(EXERCISE GOAL) Please write out exactly the lines of the data below from the line holding "You are a GUI" through the line holding "Task: Click the pink BTS logo on record label", and leave out the rest.

(GIVEN ENTRIES)
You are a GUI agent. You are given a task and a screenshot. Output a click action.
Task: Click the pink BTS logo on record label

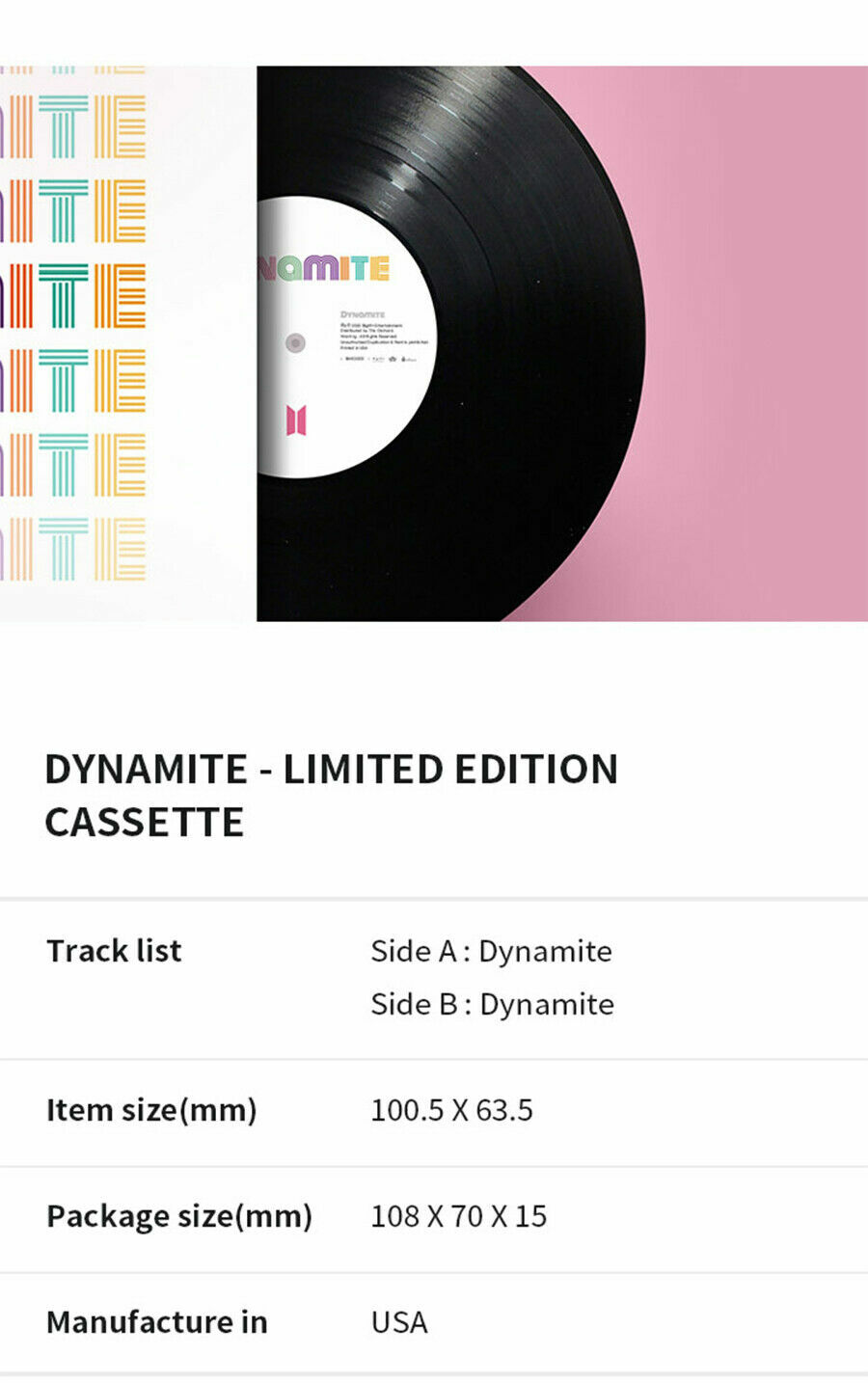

---

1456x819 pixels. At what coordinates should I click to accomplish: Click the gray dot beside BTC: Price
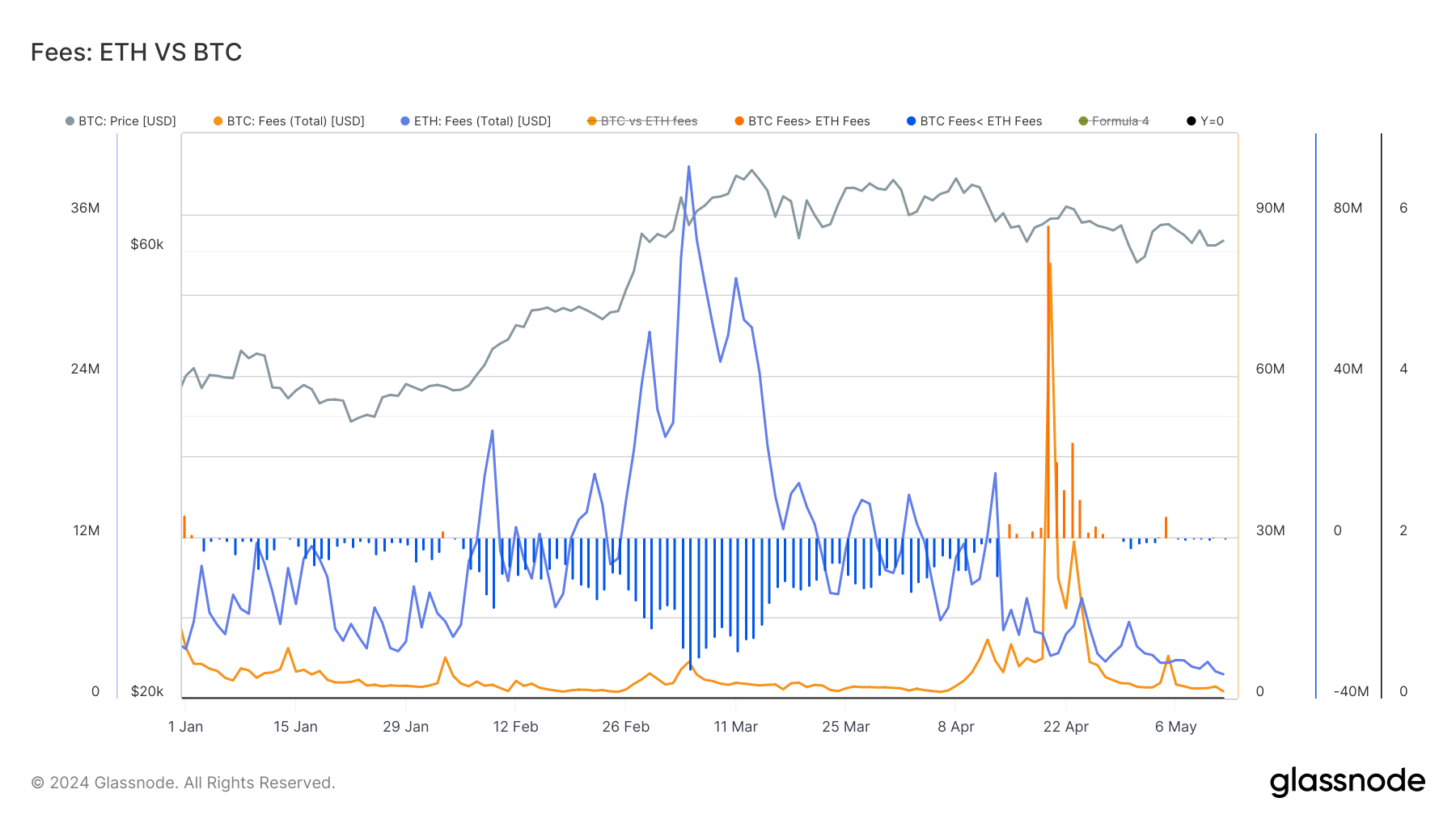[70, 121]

--

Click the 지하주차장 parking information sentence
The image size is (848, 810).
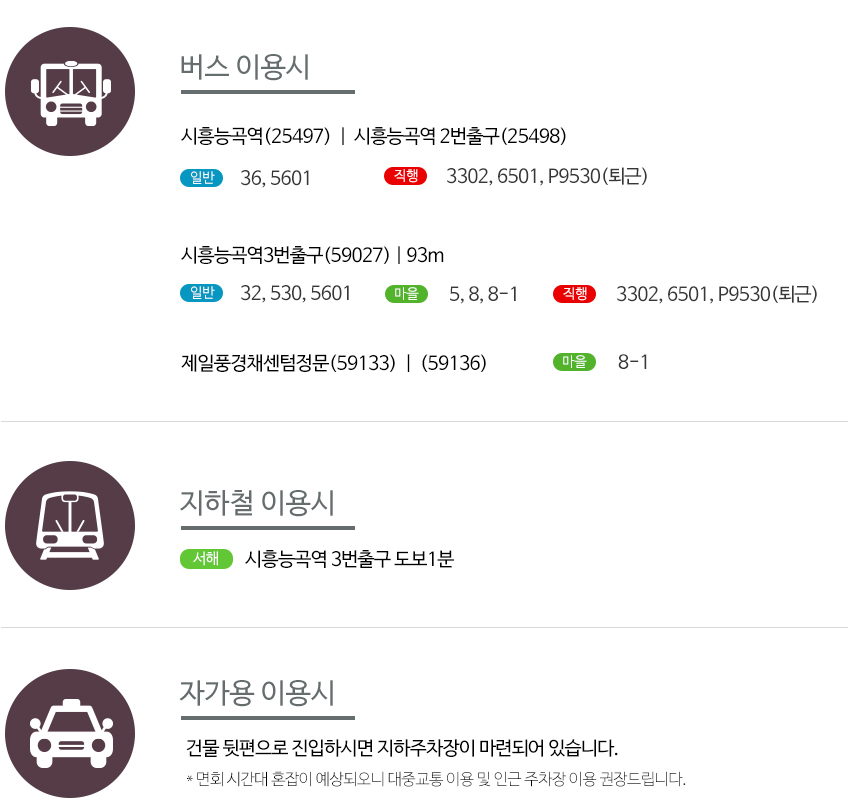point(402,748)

(ANSWER)
You are a GUI agent. You are given a task and a screenshot. Output a click action.
Task: Click the pink BTS logo on record label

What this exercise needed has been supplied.